US economy grew surprise 1% in Q4

WASHINGTON (AFP) - The US economy grew stronger than expected in the fourth quarter of 2015, but still was sluggish heading into the new year, government data showed Friday.

The Commerce Department said that gross domestic product, the broad measure of output, expanded at a 1 per cent annual rate, faster than its previous estimate of 0.7 per cent.

The upward revision surprised analysts, who had expected a cut to 0.4 per cent amid signs of weakness in the world’s largest economy and a slowdown in the global economy.

Even with the upward revision, fourth-quarter growth marked a sharp deceleration from the 2 per cent expansion in the third quarter and the robust 3.9 per cent pace in the second quarter.

And almost all of the reason for the revision came from an upward revision to inventories, which signals weak demand and were expected to weigh on growth in the first quarter, analysts said.

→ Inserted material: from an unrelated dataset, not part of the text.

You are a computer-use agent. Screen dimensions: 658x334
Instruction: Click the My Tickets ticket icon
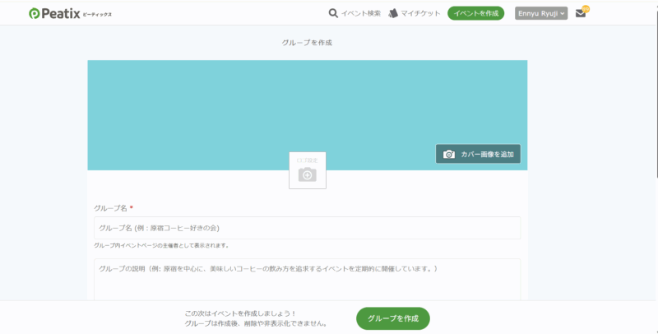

The department noted stronger inventory investment in the retail trade industries and mining, utilities and construction industries.

“Other things equal, the upward revision to inventories implies weaker growth than currently expected in Q1, because the difference between the level of inventory and where it needs to be – in order to restore prior norms, relative to sales – is bigger than previously believed,” said Ian Shepherdson of Pantheon Macroeconomics.

Consumer spending, which accounts for two thirds of GDP, rose 2 per cent rate in the year-end holiday quarter, not the 2.2 per cent previously estimated, and a marked slowdown from the 3 per cent rise in the third quarter.

Reflecting the global slowdown and the strong dollar that makes US exports more expensive, exports fell 2.7 per cent, more than seen initially.

Jim O’Sullivan, chief US economist at High Frequency Economics, said that overall the report was unlikely to make a significant impact on first-quarter forecasts.

“Data available so far for Q1 suggest a pickup from the 1 per cent overall pace, even if inventories are still a bit of a drag,” O’Sullivan said. “Our Q1 forecast is for a 2.3 per cent pace.”